Records supplied ->
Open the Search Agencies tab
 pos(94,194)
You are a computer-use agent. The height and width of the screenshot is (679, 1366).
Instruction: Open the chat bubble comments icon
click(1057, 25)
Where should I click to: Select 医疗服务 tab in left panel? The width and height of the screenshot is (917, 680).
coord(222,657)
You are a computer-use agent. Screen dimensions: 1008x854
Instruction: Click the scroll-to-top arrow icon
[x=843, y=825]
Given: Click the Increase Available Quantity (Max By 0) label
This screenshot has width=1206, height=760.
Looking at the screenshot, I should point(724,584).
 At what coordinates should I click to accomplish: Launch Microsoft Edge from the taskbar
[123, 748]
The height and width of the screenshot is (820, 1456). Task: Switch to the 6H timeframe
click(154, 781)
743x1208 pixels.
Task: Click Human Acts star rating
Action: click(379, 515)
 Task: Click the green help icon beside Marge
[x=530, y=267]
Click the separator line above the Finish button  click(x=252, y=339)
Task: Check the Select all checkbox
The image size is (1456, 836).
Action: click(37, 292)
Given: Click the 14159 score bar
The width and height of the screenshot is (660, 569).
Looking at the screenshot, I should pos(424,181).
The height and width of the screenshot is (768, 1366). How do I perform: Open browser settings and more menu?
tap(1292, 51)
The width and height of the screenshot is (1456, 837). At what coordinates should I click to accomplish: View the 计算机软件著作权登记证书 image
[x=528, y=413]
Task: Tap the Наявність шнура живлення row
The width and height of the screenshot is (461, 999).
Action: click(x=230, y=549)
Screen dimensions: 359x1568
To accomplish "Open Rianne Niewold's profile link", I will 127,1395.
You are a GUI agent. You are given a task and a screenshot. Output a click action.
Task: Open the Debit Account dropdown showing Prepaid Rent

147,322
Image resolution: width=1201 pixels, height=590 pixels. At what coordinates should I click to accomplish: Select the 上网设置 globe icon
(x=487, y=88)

Brief -> Which lines of the material contain the string "computer"? List each of them.

Result below ->
You are a computer-use agent. The height and width of the screenshot is (679, 1366).
You are a computer-use agent. Screen dimensions: 1008x854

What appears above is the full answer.